Il faut que je fasse attention à ne pas être suivi par l’œil de Moscou

Allez, c’est dit : je vais franchir le Rubicon.

Restons modeste néanmoins, je ne me prends pas pour le reine d’Angleterre.

 

Un casseur

14 avril, 2013

Il commence à me les briser menus

Avec sa fracture du tibia.

Il casse du sucre sur le dos des autres.

Il veut rompre des lances avec  tout le monde.

Il faut se séparer de lui.

La question est tranchée :

Nous allons dissoudre notre société

Qui fabrique des machines à pulvériser.

Sinon il va nous ruiner.

Drôles d’oiseaux !

12 avril, 2013

Elle est bavarde comme une pie.

Quand il fait froid, elle dit que ça caille.

Mais ce n’est pas une bécasse.

Ni une oie blanche.

Parfois, elle traite son mari Lucien de triple buse.

Surtout quand il trempe un canard dans son café

Et qu’il trouve ça très chouette.

Rien ne l’effraie.

Même pas de conduire sa grue.

Même pas cette lettre anonyme envoyée par un corbeau.

C’est qu’elle a été élevée à la dure, dans la crainte du martinet.

Avec Lucien, elle prendra sa retraite à Milan.

Ils seront comme deux tourtereaux.

Qui sème le vent…

11 avril, 2013

« Qui sème le vent récolte la tempête.

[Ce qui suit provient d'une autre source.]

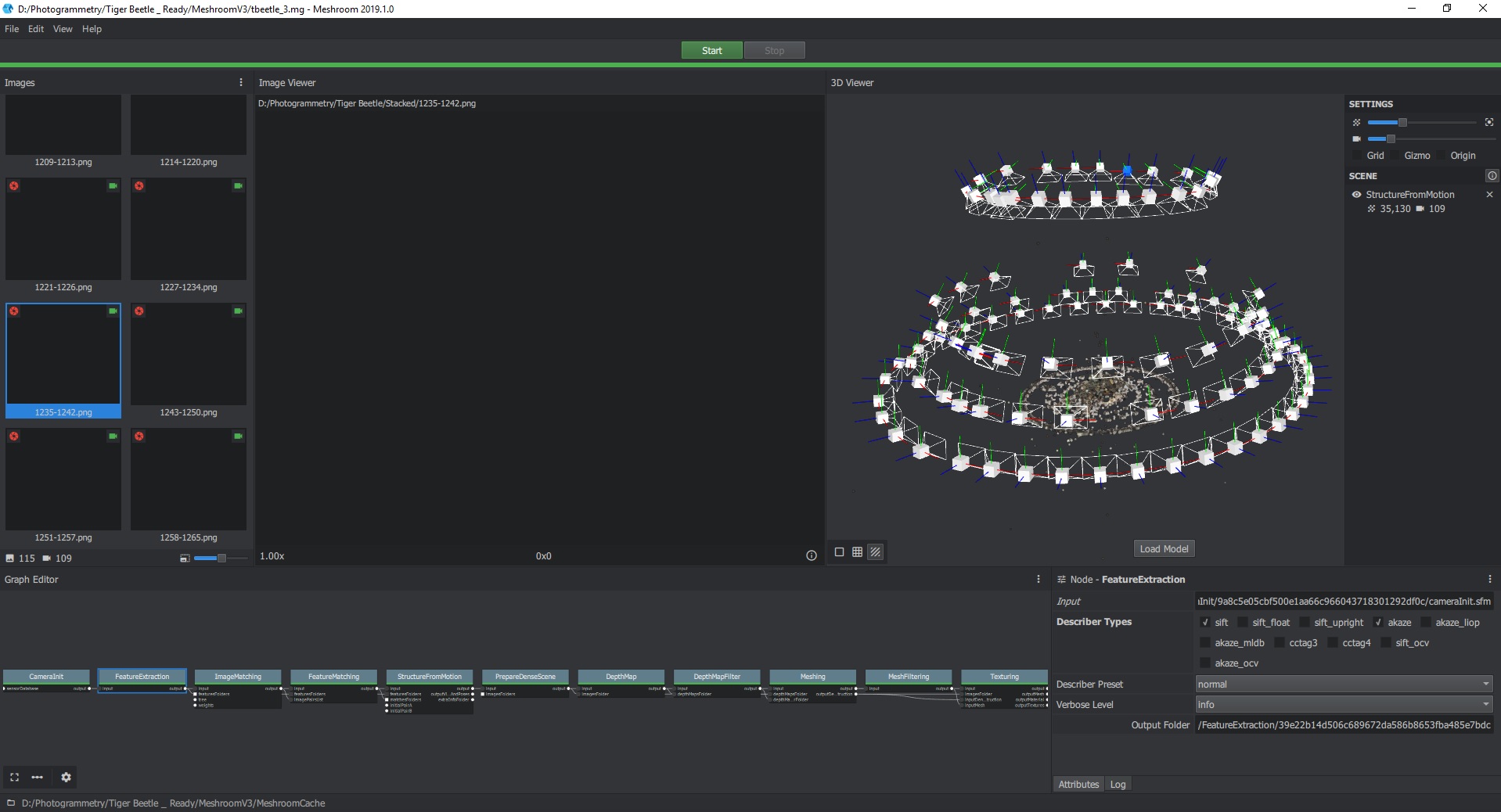The image size is (1501, 812).
Task: Click the grid display icon under 3D Viewer
Action: point(857,552)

Par exemple, si je vous dis que vous n’êtes pas très sympathique, vous allez vous énerver et c’est encore moi qui vais en prendre pour mon grade. »

« Euh… je peux très bien vous donner raison : je suis antipathique. Comme ça, vous ne saurez plus quoi dire et je reprends l’avantage. Pour combattre, on peut aussi accompagner le coup de l’adversaire, c’est une technique très répandue chez les fanatiques des arts martiaux. »

« Et ça ne vous dérangerait pas de reconnaître que vous n’êtes pas très avenant avec les autres. Cela manque de dignité. »

« Pas tant que ça, car ce n’est que votre avis. Et je suis légitime à ne pas en tenir compte, donc à ne pas me sentir atteint. »

« Donc vous refusez le combat. Je me donne la peine de vous défiez, ce qui est une marque d’intérêt. Et vous, vous vous contentez d’ironiser. »

« Je refuse de tomber dans votre provocation. C’est un piège grossier. Elle peut cacher autre chose qui n’a rien à voir avec moi. Par exemple, vous avez passé une mauvaise journée et hop ! Vous avez besoin de passer vos nerfs sur quelqu’un ! Merci bien ! Je n’ai pas une vocation de punching-ball. »

« N’ayez crainte, j’ai passé une très bonne journée et je vous dis que vous n’êtes pas très sympathique. C’est mon avis. Je ne vous juge pas. Mais tout le monde dit la même chose. »

« Je ne crois jamais les gens quand ils vous disent, la main sur le cœur, qu’ils ne vous jugent pas parce qu’ils sont en train de faire l’inverse. Et puis, vous vous faites le porte-parole de tout le monde, c’est un peu facile. Je ne sais pas qui c’est, moi, tout le monde. Je peux aussi vous dire que tout le monde me trouve charmant, c’est invérifiable. Il ne suffit pas d’affirmer qu’on parle au nom de tout le monde ! »

« Donc vous refusez de vous énerver, de déclencher la tempête. Vous faites mentir le proverbe, ce n’est pas très bien. »

« Je refuse surtout une discussion qui repose sur des arguments dérisoires, voire sur rien du tout. Je n’ai pas de temps à perdre comme vous. »

« Ah, on progresse, vous commencez à devenir arrogant. »

« Ce n’est pas ce que j’appelle une tempête. Et puis laissez-moi vous dire que vous êtes un irresponsable. Vous recherchez les tempêtes volontairement. On dirait que vous avez besoin de violence pour vous sentir exister. Il faudrait vous faire soigner. »

« Allez donc vous faire soigner, vous-même ! Eh, espèce de dégonflé ! »

« Quoi qu’est-ce que vous avez dit ? Venez-vous battre dehors ! »

« Oh ! on ne peut plus discuter, vous déclenchez tout de suite la tempête de la colère. Moi, ce que j’en dis, c’était pour votre bien… »

Une belle jambe

10 avril, 2013

Jules est en cheville avec Jean. Ils s’entendent bien.

Sauf quand Jules se lève du pied gauche.

Son mauvais caractère est son talon d’Achille.

Quand il crie, Jean va se mettre les doigts de pied  en éventail

Et admirer son gros orteil en attendant que ça se passe.

Il sait que Jules ne casse pas trois pattes à un canard.

Mais il n’aime pas être traité par-dessus la jambe.

Il se croit sorti de la cuisse de Jupiter.

Pour le calmer, Jean lui prépare des œufs cuits mollets.